### Aim of the exercise
Extract the lines from the one containing "Turn off Включить привязку к сетке" through the one containing "pyautogui.click(x=416, y=221)", and reproduce them exactly.

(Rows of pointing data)
# # # # # # #

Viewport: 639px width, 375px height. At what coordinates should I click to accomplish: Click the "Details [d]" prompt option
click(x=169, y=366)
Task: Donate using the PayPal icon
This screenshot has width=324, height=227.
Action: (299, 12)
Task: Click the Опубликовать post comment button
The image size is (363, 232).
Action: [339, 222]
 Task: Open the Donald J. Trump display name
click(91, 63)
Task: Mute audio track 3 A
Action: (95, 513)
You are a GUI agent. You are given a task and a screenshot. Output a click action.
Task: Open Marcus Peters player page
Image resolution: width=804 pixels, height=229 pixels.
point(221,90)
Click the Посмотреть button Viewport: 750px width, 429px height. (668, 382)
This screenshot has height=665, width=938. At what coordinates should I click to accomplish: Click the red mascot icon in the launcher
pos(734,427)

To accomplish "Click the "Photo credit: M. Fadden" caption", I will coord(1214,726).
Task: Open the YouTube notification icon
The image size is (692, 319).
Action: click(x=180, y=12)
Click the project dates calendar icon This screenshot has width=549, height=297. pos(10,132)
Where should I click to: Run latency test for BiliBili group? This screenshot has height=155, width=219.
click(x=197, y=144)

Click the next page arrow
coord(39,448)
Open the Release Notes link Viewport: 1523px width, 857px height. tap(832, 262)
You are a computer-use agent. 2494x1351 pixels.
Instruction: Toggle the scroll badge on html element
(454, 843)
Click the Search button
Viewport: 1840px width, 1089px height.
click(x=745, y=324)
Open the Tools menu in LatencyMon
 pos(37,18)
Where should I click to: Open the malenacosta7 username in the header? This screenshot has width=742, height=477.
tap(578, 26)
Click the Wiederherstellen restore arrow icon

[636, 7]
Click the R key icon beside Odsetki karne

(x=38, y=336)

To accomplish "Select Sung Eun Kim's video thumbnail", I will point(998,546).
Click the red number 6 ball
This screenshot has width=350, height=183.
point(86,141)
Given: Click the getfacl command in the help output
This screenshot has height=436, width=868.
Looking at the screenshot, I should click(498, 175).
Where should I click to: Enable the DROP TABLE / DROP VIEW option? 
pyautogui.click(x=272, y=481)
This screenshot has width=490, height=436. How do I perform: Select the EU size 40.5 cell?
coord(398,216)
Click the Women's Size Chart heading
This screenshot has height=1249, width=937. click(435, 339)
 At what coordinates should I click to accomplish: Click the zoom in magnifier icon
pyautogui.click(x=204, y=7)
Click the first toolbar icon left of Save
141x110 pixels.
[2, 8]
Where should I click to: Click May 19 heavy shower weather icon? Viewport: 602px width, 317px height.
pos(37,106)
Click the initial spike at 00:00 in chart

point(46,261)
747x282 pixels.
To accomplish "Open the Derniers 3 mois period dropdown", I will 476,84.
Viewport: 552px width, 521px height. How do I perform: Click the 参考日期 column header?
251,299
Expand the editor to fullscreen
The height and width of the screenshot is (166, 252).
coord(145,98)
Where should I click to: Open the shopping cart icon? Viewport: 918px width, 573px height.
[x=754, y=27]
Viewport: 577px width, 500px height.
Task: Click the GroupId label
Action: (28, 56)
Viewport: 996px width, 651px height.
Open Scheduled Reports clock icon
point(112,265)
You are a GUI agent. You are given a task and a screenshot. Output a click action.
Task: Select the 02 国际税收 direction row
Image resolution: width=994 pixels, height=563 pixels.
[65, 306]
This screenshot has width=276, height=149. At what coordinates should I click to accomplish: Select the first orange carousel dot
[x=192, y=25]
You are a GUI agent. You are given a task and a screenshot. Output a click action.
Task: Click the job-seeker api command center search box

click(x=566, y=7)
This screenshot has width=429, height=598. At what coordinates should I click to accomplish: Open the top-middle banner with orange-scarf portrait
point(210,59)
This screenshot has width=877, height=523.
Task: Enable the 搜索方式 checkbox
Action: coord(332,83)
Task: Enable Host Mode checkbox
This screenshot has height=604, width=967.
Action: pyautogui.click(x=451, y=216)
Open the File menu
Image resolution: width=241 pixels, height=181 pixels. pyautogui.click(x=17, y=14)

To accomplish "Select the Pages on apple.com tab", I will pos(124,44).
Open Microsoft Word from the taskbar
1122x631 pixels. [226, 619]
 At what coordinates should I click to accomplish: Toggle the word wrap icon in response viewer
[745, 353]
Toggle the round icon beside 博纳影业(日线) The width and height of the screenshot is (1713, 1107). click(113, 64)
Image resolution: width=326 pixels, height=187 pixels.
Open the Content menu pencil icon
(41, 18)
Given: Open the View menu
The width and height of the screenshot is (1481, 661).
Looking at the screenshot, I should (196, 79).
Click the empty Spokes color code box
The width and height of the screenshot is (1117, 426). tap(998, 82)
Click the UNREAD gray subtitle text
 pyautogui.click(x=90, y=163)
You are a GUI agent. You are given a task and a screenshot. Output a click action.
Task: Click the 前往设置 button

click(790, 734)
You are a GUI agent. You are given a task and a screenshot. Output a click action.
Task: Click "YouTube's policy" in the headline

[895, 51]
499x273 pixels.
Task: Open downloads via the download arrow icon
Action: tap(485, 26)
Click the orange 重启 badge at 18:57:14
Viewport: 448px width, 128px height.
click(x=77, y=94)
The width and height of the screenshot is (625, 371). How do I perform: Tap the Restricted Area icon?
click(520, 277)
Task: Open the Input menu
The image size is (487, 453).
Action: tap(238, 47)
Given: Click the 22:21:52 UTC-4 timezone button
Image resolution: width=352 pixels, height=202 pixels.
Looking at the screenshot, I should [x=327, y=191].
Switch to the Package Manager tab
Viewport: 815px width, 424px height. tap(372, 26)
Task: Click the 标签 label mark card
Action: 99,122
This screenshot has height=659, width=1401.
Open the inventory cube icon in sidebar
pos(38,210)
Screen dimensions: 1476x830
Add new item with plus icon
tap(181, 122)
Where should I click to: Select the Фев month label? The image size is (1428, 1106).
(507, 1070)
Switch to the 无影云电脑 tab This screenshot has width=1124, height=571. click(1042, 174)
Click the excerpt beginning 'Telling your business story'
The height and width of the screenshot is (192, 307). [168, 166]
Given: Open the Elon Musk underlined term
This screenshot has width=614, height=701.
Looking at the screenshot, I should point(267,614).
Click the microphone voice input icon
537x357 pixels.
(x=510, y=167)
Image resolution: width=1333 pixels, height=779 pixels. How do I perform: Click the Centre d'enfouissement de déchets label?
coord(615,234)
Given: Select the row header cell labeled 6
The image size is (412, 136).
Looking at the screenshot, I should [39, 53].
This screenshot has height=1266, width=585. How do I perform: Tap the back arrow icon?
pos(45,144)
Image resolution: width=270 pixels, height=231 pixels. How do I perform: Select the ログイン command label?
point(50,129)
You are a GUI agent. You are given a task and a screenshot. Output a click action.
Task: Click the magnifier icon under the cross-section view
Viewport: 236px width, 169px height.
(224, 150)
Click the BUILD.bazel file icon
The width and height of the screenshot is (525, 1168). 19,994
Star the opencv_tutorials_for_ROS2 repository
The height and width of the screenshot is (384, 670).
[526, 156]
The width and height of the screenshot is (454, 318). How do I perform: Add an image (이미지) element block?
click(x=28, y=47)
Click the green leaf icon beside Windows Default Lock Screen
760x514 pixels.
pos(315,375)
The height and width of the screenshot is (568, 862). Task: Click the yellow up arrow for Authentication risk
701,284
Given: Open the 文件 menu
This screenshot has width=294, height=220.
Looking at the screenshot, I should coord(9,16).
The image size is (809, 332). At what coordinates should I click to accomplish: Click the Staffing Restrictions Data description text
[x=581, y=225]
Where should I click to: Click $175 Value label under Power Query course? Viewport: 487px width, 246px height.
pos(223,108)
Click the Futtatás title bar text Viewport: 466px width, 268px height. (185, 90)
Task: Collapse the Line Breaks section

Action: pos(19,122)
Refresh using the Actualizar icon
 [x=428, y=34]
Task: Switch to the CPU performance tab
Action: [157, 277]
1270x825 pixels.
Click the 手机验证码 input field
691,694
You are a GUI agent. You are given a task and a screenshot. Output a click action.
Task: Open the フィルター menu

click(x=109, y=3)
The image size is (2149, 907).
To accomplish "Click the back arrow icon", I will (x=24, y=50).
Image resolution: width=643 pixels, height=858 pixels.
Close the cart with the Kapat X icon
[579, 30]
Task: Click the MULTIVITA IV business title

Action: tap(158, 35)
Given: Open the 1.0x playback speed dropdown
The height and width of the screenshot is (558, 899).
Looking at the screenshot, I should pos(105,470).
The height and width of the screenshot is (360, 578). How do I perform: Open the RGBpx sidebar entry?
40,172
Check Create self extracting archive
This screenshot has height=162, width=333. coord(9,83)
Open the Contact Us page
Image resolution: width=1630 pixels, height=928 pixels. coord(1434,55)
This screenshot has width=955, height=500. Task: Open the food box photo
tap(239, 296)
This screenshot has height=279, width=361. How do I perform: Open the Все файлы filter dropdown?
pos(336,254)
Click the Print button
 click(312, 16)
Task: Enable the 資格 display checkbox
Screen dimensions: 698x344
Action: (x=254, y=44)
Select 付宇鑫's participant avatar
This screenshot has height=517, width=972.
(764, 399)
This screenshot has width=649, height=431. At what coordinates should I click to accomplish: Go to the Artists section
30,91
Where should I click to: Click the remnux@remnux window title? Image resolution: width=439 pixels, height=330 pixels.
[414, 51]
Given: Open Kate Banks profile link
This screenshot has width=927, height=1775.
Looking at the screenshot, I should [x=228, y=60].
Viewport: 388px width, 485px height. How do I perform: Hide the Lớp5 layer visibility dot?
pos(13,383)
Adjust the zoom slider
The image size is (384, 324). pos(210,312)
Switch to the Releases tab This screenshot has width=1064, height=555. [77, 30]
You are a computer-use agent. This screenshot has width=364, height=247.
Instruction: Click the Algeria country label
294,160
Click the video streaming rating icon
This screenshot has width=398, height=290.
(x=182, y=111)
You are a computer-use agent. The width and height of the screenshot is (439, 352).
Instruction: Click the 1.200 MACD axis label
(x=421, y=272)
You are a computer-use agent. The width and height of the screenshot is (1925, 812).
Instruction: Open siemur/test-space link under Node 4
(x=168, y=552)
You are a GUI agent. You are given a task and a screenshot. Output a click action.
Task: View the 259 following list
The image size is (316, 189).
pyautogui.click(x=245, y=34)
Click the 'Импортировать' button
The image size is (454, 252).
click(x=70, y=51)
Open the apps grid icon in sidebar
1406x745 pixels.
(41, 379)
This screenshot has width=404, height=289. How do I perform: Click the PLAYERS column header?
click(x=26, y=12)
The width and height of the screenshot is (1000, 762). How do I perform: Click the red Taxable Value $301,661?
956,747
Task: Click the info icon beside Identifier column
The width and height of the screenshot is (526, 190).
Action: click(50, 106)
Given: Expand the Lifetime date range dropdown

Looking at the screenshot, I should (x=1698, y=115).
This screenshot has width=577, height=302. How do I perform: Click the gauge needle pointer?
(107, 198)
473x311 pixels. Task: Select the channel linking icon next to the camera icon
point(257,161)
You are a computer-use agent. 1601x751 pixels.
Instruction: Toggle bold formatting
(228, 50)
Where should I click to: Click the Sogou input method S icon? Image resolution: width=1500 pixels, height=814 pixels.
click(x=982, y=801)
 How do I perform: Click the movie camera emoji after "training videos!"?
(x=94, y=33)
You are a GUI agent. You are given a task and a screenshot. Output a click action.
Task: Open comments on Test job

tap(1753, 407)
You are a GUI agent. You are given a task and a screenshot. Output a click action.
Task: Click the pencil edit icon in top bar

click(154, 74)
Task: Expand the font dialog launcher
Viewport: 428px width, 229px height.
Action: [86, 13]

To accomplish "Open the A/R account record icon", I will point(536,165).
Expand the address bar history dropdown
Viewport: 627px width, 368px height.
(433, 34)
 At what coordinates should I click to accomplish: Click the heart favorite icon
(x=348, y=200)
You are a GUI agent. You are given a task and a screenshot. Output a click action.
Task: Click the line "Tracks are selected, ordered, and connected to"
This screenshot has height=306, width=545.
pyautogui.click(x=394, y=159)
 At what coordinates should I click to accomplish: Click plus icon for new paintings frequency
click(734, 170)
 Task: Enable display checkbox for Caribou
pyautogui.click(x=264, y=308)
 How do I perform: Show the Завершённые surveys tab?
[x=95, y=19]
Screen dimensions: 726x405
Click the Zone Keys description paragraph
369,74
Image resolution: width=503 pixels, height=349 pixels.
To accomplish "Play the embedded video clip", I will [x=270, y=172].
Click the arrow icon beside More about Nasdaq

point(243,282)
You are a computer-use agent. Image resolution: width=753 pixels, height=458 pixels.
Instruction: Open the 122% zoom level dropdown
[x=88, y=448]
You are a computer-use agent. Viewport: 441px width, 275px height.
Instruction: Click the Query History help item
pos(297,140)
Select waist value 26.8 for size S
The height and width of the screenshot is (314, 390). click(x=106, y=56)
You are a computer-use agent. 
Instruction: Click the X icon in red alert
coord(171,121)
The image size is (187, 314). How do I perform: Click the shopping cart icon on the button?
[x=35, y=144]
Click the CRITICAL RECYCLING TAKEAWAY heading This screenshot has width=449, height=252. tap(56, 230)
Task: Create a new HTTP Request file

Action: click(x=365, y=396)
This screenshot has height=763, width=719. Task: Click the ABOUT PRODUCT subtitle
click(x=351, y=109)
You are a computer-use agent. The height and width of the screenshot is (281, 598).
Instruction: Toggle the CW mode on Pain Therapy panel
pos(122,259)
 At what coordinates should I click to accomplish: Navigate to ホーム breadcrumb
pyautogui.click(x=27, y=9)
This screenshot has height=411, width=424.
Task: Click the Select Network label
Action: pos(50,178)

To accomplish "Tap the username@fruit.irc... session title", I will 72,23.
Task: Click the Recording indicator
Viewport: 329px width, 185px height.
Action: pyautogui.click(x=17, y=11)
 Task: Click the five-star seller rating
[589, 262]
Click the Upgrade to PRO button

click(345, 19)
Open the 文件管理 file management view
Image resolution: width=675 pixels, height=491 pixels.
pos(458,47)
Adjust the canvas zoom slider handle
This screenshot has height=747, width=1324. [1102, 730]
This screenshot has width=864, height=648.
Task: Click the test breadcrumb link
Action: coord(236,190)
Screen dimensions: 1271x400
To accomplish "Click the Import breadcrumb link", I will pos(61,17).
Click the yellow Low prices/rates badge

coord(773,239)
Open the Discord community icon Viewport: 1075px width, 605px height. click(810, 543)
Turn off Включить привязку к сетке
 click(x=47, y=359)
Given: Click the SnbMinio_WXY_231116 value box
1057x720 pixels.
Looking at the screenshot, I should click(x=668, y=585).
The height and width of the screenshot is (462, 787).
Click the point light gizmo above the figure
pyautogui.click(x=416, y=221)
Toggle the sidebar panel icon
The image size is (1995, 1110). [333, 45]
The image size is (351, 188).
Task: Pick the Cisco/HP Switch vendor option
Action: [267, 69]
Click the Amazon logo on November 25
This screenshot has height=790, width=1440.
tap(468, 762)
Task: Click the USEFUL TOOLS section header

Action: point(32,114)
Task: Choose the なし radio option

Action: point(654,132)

# # # # # # #

### Exercise response
Turn off Включить привязку к сетке
 click(x=47, y=359)
Given: Click the SnbMinio_WXY_231116 value box
1057x720 pixels.
Looking at the screenshot, I should click(x=668, y=585).
The height and width of the screenshot is (462, 787).
Click the point light gizmo above the figure
pyautogui.click(x=416, y=221)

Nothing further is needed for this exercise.